General Discussion
In reply to the discussion: One of the first mistakes by the media... [View all]thucythucy
(8,048 posts)Everyone who was anyone in publishing knew Trump didn't write The Art of the Deal--it was ghost written from first to last page. It's widely known now the man is practically illiterate. So his initial fame as a "best selling author" was entirely bogus.
Similarly, "The Apprentice" was a con from beginning to end. Scripted and heavily edited to give the appearance that Trump was some kind of business genius, everyone involved in that show had to know Trump's image was phony.
It goes on from there. The "media"--that portion of networks and corporate owned press--let so much pass from the get-go that would have disqualified any woman candidate, any person of color, and no doubt any progressive. Howard Dean's candidacy was ended because of one three second outburst into a microphone. John Kerry--a decorated war veteran--was skewered for "I was for it before I was against it" while Trump was able to get away with dozens of "flip flops" that would have doomed any Democrat.
You would think those in the media would have caught on when he started labelling them "the enemy of the people." I'd like to think that in a former time this would have prompted at the very least a full-court critical press, and perhaps even a boycott of Trump pressers (particularly since his "press conferences" were little more than self-aggrandizing campaign events).
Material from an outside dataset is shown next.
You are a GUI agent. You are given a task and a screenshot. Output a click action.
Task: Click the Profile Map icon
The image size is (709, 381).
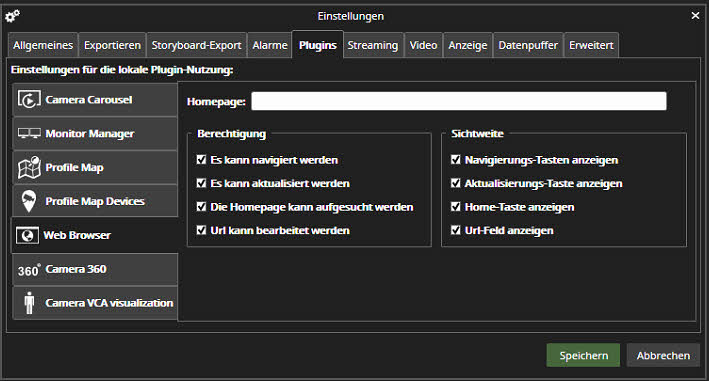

The media consolidation that began in the Reagan era, together with changes in the marketplace (especially the internet) have gutted most independent media. Those outlets that remain--The NY Times, the Washington Post, the NY Daily News--have to compete with less and less resources for a dwindling population of functionally literate consumers. In addition, the end of the Fairness Doctrine (again under Reagan) has led to the proliferation of hate radio--possibly the single most dangerous development in our media landscape.
The days when a network like CBS would stand behind a Dan Rather or a Walter Cronkite as they took on LBJ and Nixon, or the New York Times would stand behind a David Halberstam, let alone a William Shirer or Edward Morrow, are long gone.
Those days won't come back until we wrest control of the mainstream media or some major portion of it from the control of the uber-wealthy.
A return to the tax policies of Eisenhower/JFK would be a start. The fewer billions sloshing around in the pockets of people like the Murdochs the less capital they have to continue to buy up what still passes for independent media.
Otherwise we're going to be stuck in this reality indefinitely.